• 依頼内容 1: 記録のうち、「Click hip value 121.9 for size 18」を含む行から始めて「click(768, 1250)」を含む行で終わるまでをそのまま書き写し、画像は含めないでください。

• 提供テキスト:
説明

地震動継続時間予測システム

【課題】地震動の観測データが記録されていない任意の地点について、地震動の継続時間を予測できる地震動継続時間予測システムを提供すること。
【解決手段】地震動継続時間予測システム1は、対象地点の座標および対象地点の地盤条件を記憶する記憶部5と、予め、実際の地震動の複数の観測データの波形の経時特性を包絡関数でモデル化して、地震動の継続時間を震源距離および気象庁マグニチュードをパラメータとして求めた回帰式で表す回帰式算出部41と、震源位置および気象庁マグニチュードを含むリアルタイム地震情報を受信する受信部2と、リアルタイム地震情報の震源位置および記憶した対象地点の座標に基づいて震源距離を算出する震源距離算出部42と、記憶した回帰式に、対象地点の地盤条件、前記震源距離、および気象庁マグニチュードを代入して、地震動の継続時間を算出する継続時間算出部44と、を備える。

【発明の詳細な説明】
【技術分野】
【0001】
本発明は、地震動継続時間予測システムに関する。詳しくは、地震動の継続時間を予測する地震動継続時間予測システムに関する。

• 対象の記録:
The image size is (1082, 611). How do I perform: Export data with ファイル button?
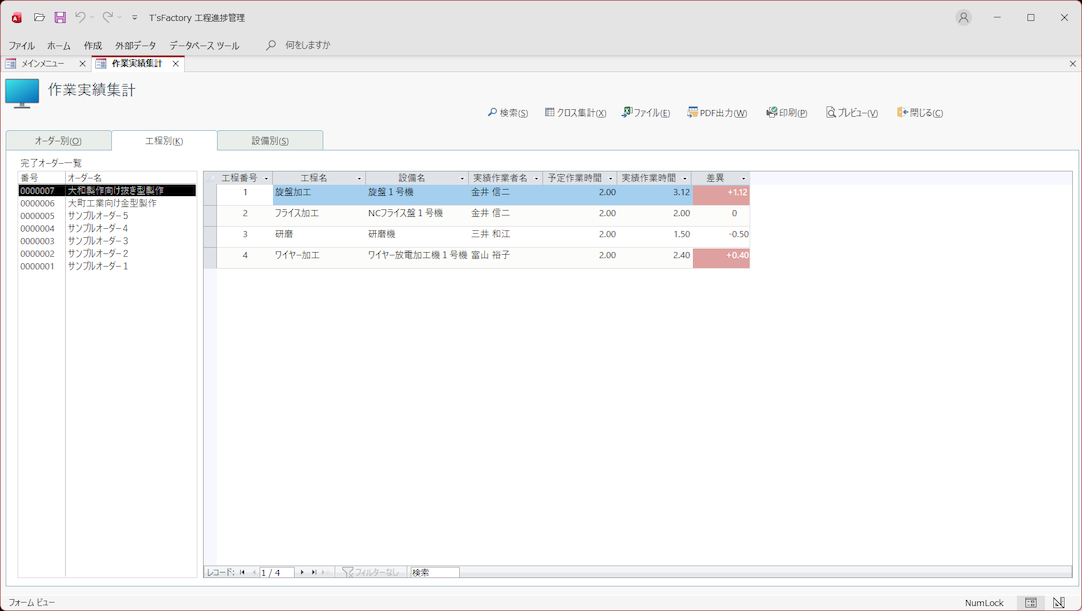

...

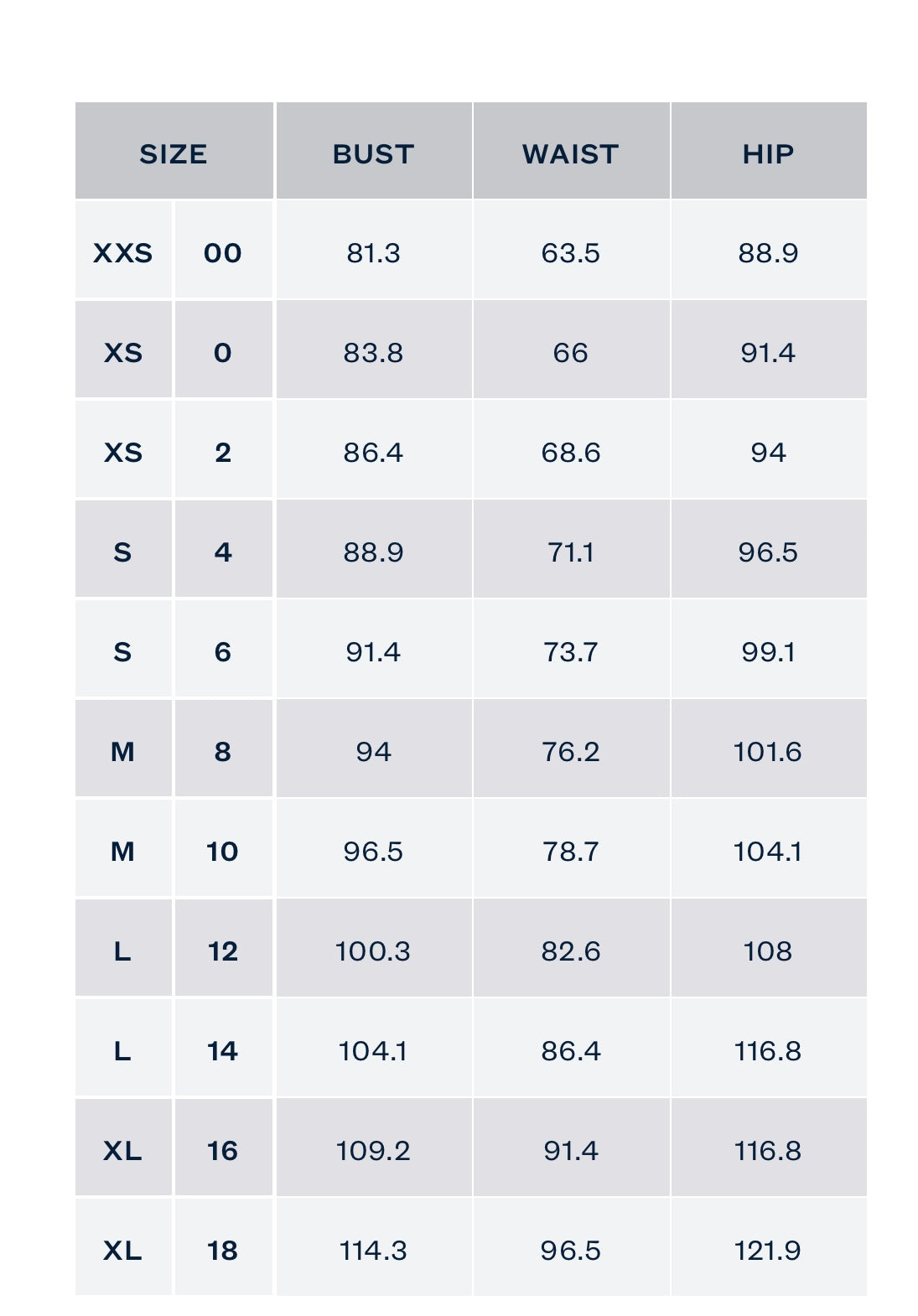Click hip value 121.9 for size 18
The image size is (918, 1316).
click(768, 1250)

...

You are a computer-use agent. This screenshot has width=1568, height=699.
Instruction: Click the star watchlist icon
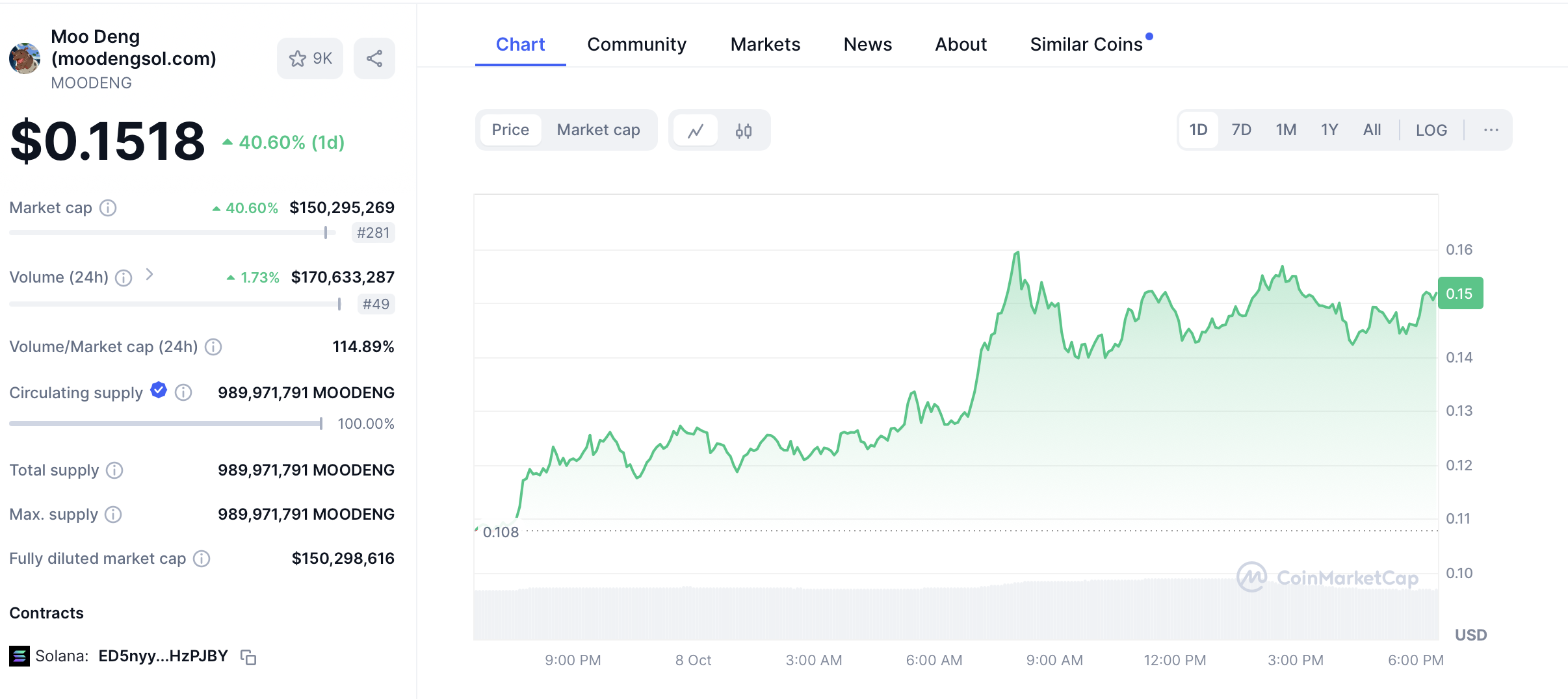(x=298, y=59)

• 依頼内容 2:
次の(a)〜(c)の記述が提供テキストの内容と合っているかを、それぞれ「はい」か「いいえ」で答え、判断の根拠となる本文の語句を正確に引用してください。
(a) 記憶部は、対象地点の座標と地盤条件を記憶する。
(b) 受信部は、リアルタイム地震情報を送信する。
(c) 回帰式は、震源距離と気象庁マグニチュードをパラメータとして求められる。

• 正解 1:
Click hip value 121.9 for size 18
The image size is (918, 1316).
click(768, 1250)

• 正解 2:
(a) はい。「対象地点の座標および対象地点の地盤条件を記憶する記憶部5」
(b) いいえ。「リアルタイム地震情報を受信する受信部2」
(c) はい。「地震動の継続時間を震源距離および気象庁マグニチュードをパラメータとして求めた回帰式」